▸ Passage shown:
Major pharmaceutical firms started the new year by hiking the prices of hundreds of drugs, according to a new study published by Rx Savings Solutions.
First reported in The Wall Street Journal, the study found that the average price increase taken by more than three dozen companies was roughly 6.3%.
Allergan (NYSE:AGN) topped the list, raising the price of 27 products by 9.5% – just under the 10% cap that it pledged last year. Another 24 drugs from Allergan experienced a 4.9% price increase.
Bristol-Myers Squibb (NYSE:BMY) also raised the price of its products, including its cancer drugs Opdivo and Yervoy by 1.5%.
Biogen (NSDQ:BIIB) increased the price of its multiple sclerosis drugs, while Eli Lilly (NYSE:LLY) upped the cost of two of its products.

▸ Task brief:
Reproduce the drug-pricing passage above from "Major pharmaceutical firms" to "4.9% price increase.".

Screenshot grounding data
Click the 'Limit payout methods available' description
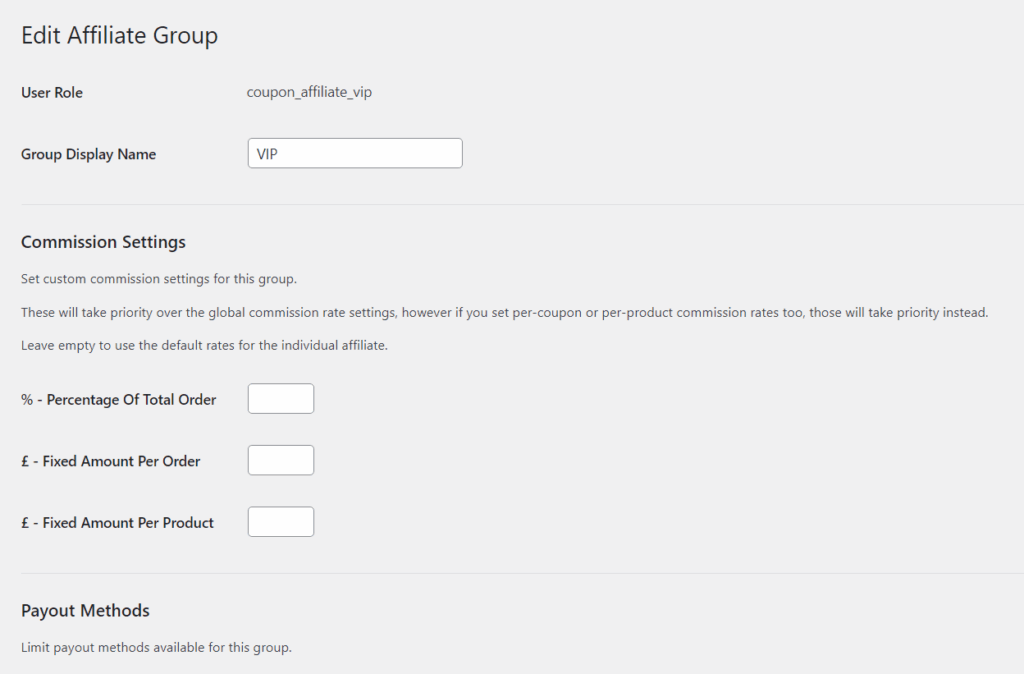(x=156, y=647)
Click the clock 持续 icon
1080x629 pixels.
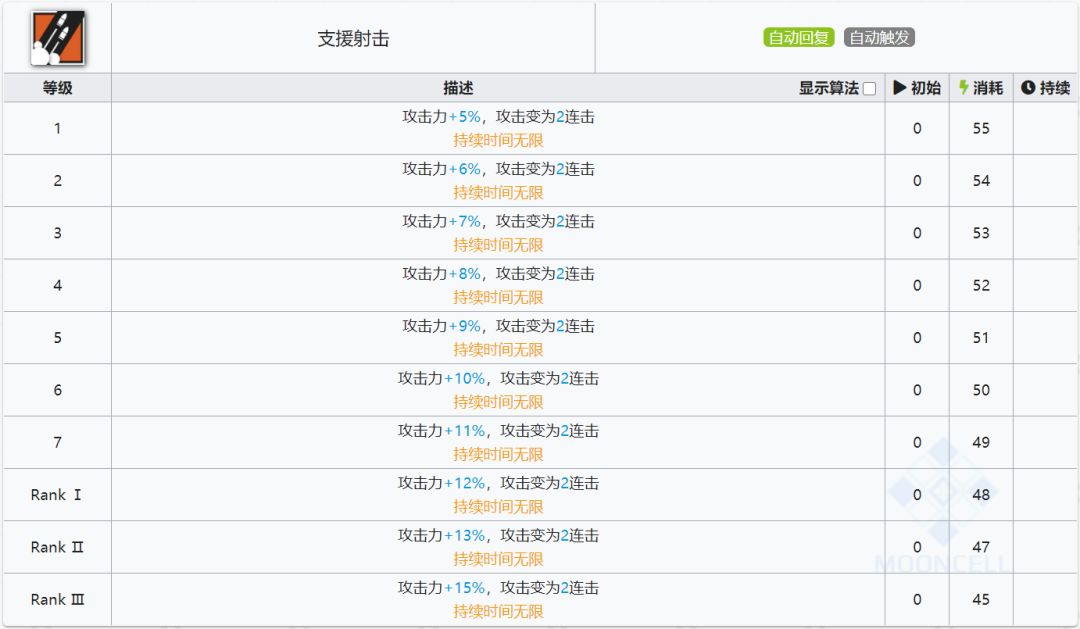coord(1028,88)
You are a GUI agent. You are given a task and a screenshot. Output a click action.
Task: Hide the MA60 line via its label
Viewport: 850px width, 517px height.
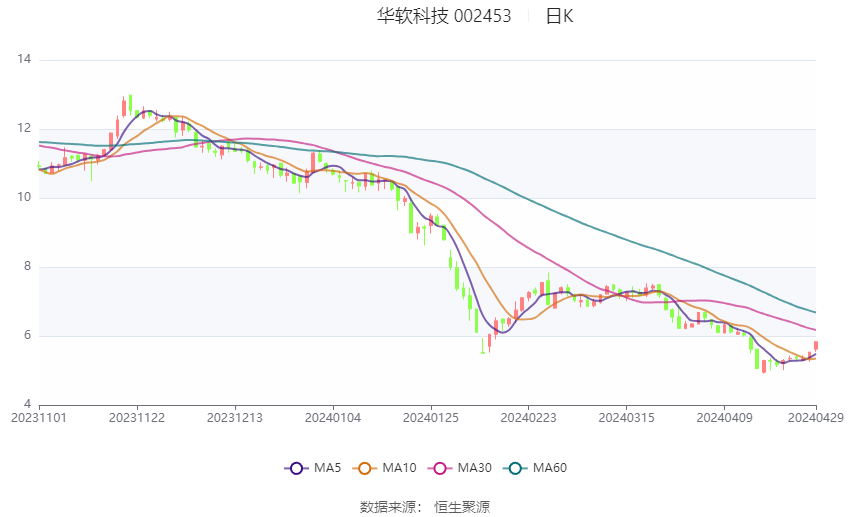pos(550,468)
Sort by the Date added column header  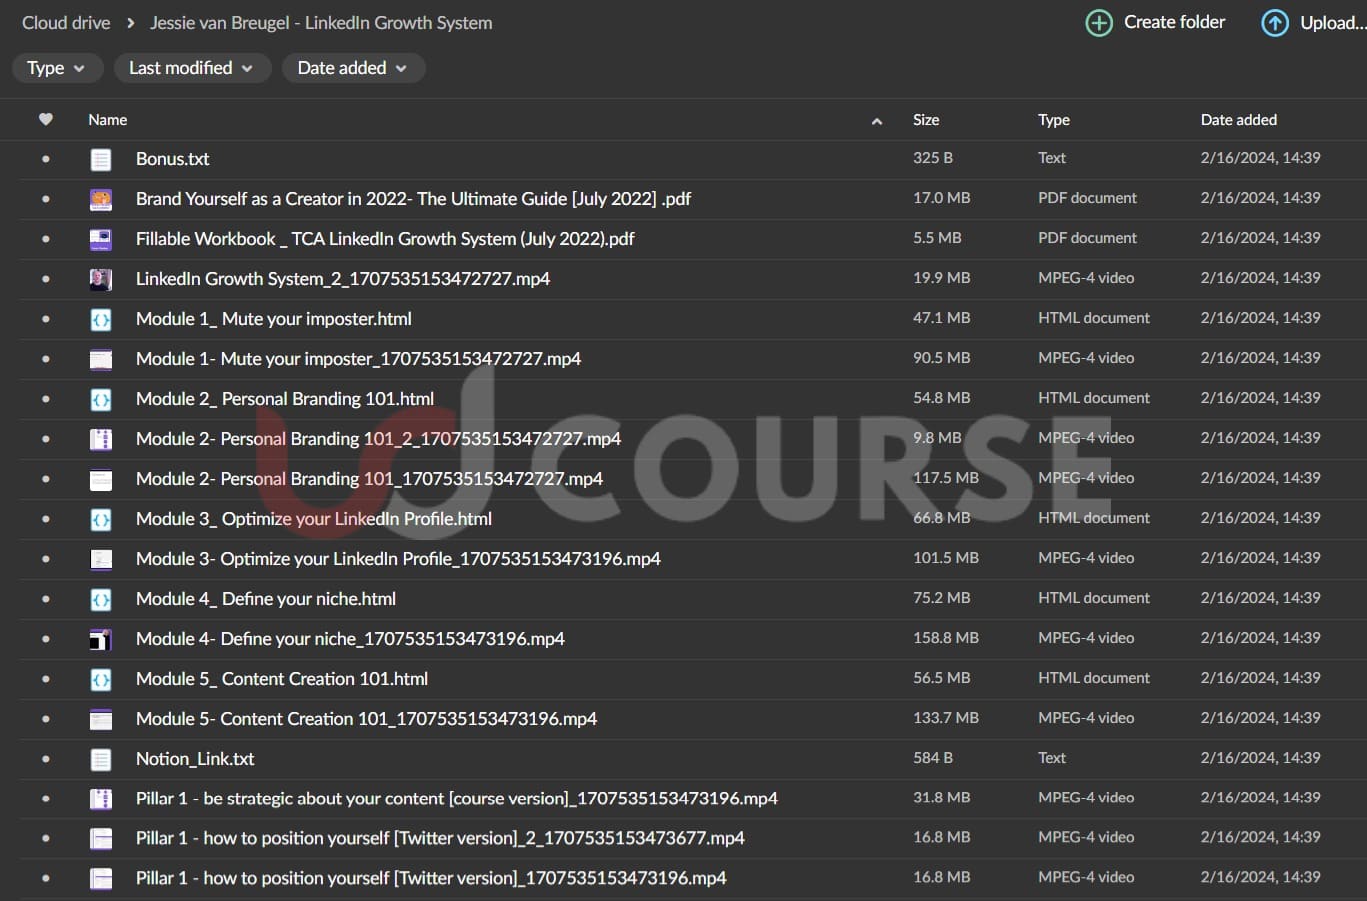point(1238,120)
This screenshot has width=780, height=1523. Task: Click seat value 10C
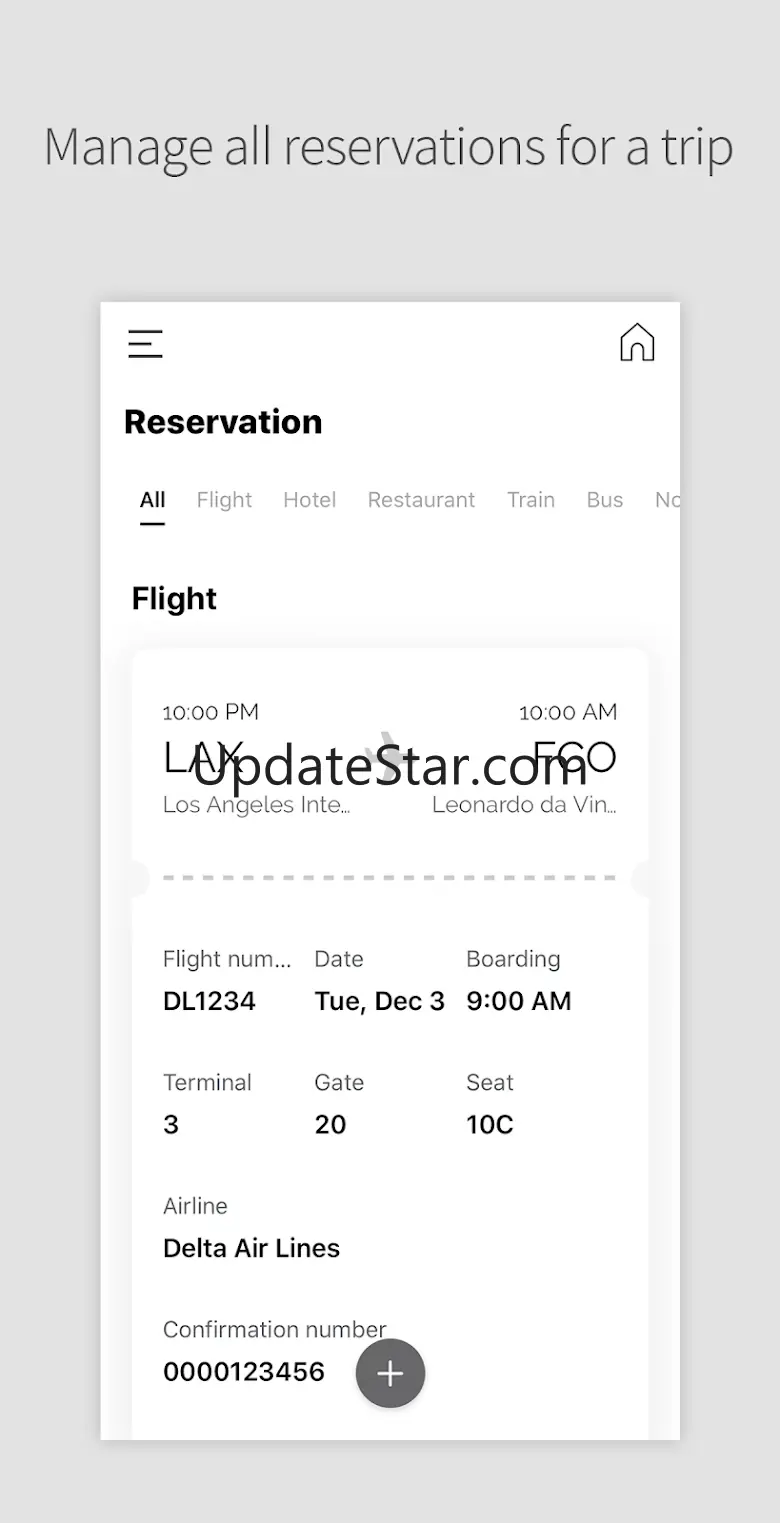pyautogui.click(x=489, y=1125)
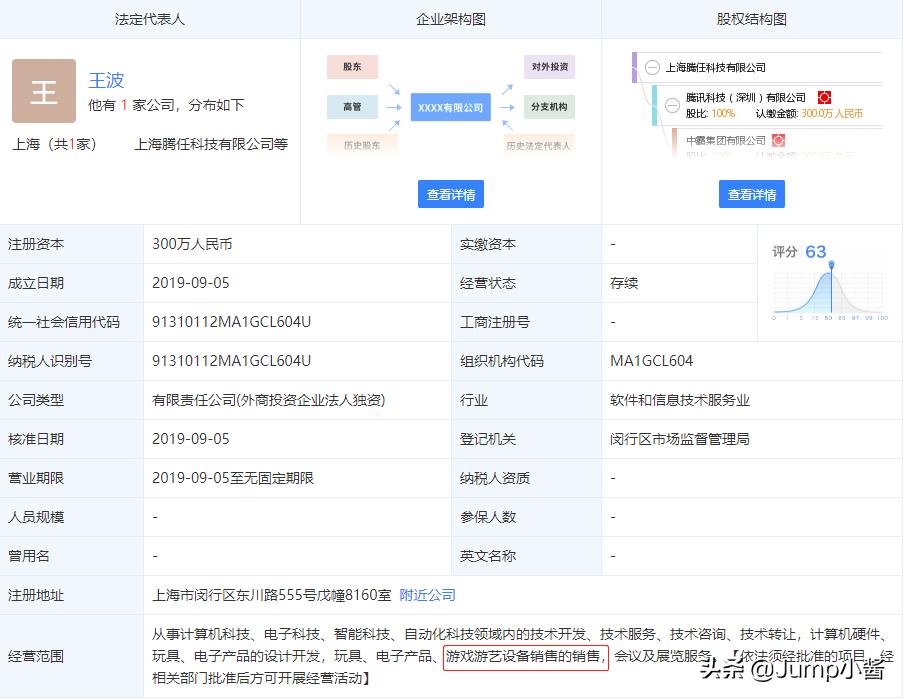Click the 对外投资 node
Image resolution: width=904 pixels, height=700 pixels.
550,66
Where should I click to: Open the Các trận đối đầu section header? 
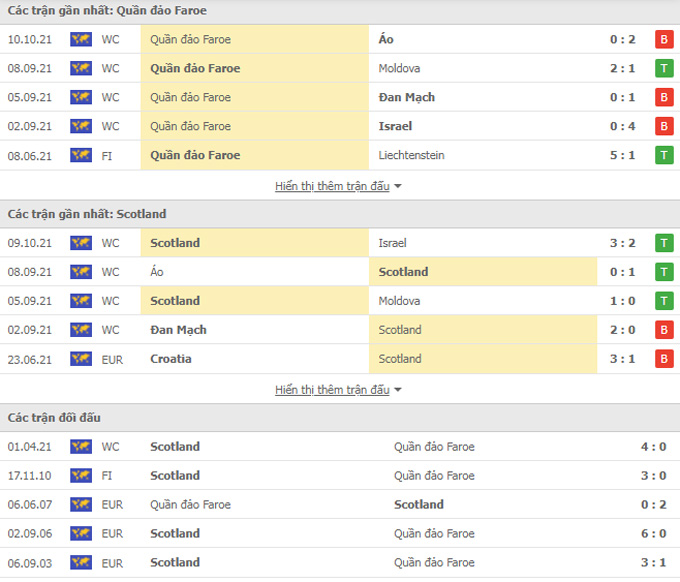(x=54, y=418)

▸ Exercise result:
Major pharmaceutical firms started the new year by hiking the prices of hundreds of drugs, according to a new study published by Rx Savings Solutions.
First reported in The Wall Street Journal, the study found that the average price increase taken by more than three dozen companies was roughly 6.3%.
Allergan (NYSE:AGN) topped the list, raising the price of 27 products by 9.5% – just under the 10% cap that it pledged last year. Another 24 drugs from Allergan experienced a 4.9% price increase.